Are we delivering internal spam?
An interesting snippet caught my eye in Metro yesterday, though it may well have been an April Fool joke.
The story was about a cyber experiement called "Super Spam Me" which will see 50 guinea pigs respond to all those dodgy spam emails to see whether they deliver on their promise. Apparently they've each been given a £250 budget to spend on impotence cures, revolutionary weight loss pills, needy Nigerians and other too-good-to-be-true offers. Thinking about it, I'm now pretty sure it was an April Fool.
Anyway, it got me thinking about internal spam - or rather all those pointless and irrelevant emails that get pumped out inside organisations every day of the week.
There are a lot of them and many of them originate in - or at least have had input from - the internal communication department. We should hang our heads in shame.
During my time in-house I regularly had running battles with head office teams over the relevance (or rather lack of) of many organisation-wide e-messages. When your role is focused on a particular business unit or operating division you tend to see this phenomenon more clearly. Indeed, if you're properly plugged into your audience it's something they will no doubt signal to you loud and clear.
Interestingly the same thing played out at the next 'level' of the organisation. So, where I would yell "why are you sending me all this irrelevant national stuff?" at the national team, so too would the managers responsible for individual offices or branches shout at me "why are you sending me all this irrelevant regional/BU stuff?" The national team would yell the same thing at the global team. The same thing gets played out all the way down to team or even individual level.

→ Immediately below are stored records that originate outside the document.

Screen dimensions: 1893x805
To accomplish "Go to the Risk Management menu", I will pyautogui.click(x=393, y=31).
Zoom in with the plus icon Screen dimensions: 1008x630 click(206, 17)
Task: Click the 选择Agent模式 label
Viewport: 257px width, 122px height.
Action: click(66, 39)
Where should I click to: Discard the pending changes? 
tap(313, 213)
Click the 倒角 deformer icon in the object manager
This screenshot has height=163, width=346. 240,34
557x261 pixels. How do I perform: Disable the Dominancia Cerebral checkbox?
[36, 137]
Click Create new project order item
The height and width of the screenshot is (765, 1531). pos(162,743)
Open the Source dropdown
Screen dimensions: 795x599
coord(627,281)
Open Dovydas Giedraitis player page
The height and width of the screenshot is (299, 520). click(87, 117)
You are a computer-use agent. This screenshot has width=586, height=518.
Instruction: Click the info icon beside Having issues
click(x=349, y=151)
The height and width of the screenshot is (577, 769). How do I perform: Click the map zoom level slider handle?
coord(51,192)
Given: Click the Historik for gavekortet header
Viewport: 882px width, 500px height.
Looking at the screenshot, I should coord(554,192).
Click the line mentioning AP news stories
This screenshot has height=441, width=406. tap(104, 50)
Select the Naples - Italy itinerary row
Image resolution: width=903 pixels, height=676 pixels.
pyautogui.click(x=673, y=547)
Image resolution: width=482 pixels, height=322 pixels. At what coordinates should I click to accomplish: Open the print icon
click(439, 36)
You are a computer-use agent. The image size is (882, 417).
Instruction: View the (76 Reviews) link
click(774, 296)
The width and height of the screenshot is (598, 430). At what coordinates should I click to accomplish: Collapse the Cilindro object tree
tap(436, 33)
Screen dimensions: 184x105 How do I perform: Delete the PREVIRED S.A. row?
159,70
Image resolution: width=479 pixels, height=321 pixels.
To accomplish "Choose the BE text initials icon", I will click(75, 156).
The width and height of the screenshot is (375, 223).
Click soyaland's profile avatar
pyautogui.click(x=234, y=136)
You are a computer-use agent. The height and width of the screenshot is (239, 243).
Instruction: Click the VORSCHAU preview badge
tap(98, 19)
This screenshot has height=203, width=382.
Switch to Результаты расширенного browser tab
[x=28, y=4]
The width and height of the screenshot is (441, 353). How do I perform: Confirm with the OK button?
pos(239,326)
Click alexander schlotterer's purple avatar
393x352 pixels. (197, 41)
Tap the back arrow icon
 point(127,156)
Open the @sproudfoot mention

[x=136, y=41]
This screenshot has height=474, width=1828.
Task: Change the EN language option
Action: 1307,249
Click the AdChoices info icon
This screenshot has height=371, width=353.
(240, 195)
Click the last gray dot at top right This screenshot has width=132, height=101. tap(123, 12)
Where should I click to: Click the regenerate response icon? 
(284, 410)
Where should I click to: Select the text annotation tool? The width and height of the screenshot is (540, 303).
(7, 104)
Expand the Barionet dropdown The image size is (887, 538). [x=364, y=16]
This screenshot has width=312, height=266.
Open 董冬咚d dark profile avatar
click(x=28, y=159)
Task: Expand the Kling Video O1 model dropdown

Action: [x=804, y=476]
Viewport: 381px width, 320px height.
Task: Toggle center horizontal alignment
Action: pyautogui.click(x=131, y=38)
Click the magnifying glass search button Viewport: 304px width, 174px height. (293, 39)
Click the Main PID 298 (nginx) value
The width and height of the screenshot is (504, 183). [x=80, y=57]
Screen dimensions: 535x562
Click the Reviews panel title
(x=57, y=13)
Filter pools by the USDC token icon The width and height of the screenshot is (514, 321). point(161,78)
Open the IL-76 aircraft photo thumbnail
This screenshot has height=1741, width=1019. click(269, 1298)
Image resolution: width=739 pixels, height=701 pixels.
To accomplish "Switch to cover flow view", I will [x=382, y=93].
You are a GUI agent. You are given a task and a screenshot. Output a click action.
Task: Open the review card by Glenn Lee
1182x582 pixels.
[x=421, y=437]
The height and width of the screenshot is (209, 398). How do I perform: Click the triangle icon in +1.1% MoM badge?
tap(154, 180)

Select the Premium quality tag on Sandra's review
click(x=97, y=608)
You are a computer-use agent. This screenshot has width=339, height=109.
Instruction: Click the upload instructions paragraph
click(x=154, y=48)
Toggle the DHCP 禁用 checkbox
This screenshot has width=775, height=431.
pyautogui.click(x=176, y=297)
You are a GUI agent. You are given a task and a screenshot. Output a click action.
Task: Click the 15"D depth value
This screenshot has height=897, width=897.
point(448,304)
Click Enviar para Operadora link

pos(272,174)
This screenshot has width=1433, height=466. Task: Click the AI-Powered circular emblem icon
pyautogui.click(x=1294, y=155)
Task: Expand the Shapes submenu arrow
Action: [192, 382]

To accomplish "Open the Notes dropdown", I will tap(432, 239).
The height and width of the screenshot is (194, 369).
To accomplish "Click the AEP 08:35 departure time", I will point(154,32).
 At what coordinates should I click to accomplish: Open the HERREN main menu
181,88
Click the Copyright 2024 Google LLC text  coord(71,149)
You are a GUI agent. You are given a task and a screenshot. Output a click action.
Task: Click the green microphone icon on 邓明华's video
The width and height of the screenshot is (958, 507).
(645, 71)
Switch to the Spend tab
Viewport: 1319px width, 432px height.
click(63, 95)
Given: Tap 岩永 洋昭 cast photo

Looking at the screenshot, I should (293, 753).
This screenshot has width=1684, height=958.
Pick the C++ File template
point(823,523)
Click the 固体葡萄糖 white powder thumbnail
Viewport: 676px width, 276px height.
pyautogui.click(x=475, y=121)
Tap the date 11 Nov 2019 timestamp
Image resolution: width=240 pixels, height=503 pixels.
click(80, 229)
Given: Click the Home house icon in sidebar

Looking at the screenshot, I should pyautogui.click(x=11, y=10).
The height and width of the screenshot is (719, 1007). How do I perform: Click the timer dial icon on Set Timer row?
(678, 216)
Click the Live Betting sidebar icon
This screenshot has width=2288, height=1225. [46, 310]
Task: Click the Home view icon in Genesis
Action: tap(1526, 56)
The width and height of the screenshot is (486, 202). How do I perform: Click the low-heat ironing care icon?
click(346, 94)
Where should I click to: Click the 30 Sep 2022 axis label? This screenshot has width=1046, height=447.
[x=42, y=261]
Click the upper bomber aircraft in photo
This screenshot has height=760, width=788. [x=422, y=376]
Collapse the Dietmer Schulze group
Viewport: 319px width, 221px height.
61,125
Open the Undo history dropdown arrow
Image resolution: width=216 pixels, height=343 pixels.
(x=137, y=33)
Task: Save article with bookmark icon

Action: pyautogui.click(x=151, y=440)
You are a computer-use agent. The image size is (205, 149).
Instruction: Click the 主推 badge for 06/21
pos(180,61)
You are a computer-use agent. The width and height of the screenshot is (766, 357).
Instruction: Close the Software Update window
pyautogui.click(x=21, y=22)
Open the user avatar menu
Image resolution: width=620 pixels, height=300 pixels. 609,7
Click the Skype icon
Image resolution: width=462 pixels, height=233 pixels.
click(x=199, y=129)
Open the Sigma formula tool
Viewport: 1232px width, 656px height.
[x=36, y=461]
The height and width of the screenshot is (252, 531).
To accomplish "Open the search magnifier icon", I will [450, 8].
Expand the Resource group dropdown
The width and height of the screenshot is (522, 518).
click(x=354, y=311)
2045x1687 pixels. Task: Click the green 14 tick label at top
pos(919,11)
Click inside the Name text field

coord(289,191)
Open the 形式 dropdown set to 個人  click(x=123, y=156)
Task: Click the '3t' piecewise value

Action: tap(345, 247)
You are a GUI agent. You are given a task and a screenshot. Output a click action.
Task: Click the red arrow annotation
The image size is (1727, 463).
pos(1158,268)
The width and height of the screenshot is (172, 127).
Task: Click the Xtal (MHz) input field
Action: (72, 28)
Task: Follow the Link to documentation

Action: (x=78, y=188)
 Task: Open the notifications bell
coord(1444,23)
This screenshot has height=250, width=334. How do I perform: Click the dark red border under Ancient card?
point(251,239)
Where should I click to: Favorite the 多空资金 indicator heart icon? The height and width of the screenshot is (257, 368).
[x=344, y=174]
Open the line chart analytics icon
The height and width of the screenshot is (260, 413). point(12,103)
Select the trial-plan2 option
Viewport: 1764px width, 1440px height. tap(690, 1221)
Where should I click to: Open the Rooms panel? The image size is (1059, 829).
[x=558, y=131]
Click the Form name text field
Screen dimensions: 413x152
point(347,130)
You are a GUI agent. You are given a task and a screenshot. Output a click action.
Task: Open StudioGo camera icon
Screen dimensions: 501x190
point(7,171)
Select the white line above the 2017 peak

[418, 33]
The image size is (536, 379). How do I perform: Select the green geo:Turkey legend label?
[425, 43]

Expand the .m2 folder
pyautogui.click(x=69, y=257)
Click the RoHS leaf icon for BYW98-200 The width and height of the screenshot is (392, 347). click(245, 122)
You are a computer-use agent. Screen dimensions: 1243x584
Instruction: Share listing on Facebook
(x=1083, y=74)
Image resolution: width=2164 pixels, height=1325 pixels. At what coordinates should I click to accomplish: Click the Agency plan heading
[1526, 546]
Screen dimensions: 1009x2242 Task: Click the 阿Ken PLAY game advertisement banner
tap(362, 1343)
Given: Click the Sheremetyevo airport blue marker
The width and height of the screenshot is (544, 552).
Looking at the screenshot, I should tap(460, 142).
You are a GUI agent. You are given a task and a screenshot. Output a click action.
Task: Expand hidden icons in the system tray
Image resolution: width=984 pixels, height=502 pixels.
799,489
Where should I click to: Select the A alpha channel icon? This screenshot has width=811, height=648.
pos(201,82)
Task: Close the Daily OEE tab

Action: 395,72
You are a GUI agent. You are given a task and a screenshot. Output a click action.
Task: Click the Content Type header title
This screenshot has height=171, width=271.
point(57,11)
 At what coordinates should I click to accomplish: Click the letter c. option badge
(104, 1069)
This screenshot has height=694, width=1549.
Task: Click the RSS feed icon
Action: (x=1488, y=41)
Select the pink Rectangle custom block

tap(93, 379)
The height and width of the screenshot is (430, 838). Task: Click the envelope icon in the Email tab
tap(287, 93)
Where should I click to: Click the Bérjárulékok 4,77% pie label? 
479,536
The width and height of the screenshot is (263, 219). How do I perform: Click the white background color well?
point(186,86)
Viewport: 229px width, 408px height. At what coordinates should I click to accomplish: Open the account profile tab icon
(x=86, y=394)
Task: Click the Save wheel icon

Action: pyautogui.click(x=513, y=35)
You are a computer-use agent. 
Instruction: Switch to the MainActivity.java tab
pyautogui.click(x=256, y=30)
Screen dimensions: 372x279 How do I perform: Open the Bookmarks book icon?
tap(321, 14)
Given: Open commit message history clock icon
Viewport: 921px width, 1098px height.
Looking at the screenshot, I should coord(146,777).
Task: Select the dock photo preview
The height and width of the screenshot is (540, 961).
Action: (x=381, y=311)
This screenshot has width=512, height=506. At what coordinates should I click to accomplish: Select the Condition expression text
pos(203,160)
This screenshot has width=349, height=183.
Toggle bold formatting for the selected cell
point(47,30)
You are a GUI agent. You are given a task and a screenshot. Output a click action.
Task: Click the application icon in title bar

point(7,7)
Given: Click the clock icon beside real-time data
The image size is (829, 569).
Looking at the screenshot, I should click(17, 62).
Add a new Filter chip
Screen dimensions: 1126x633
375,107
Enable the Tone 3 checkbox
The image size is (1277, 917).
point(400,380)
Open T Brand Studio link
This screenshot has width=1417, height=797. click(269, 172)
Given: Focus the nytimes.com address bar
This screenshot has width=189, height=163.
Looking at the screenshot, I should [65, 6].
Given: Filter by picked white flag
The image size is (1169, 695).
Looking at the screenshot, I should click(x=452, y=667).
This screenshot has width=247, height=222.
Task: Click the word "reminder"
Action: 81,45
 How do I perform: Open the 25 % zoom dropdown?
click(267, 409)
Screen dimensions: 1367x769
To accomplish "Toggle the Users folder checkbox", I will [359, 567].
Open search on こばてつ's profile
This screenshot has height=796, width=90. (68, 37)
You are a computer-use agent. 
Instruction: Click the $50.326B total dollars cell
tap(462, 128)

It's all about what I call 'circles of belonging'. Get an employee to draw a bunch of concentric circules and at the centre put "Me", then for each circle in turn ask them to put the next most important focus - e.g. my team, my office, my business unit, my business, my group, my sector, etc.. The closer communication content is to the centre, generally the more relevant it is likely to be considered.
Problem is, most of the communication we deal with as business communicators is pretty broad-brush stuff - largely concerning the outer circles only. That's why savvy communicators are increasingly focused on equipping and empowering line managers.
There's an interesting exercise we sometimes conduct as part of our communication audit work at Gatehouse. It involves creating a dummy employee identity - a sort of virtual new starter - and then seeing what electronic gumph they receive. We also monitor the mailboxes of real people to see how much material they get bombarded with in a typical one or two week period - and to assess how relevant that content is. It's always extremely enlightening.
Something we have to constantly ask ourselves as communicators is are we helping create focus and clarity in the minds of employees or are we simply adding to the noise? Are we helping answer those critical "so what does this mean to me?" and "what do I need to do?" questions for front line people, or are we merely creating communication clutter by banging out irrelevant high level stuff that no one really cares about?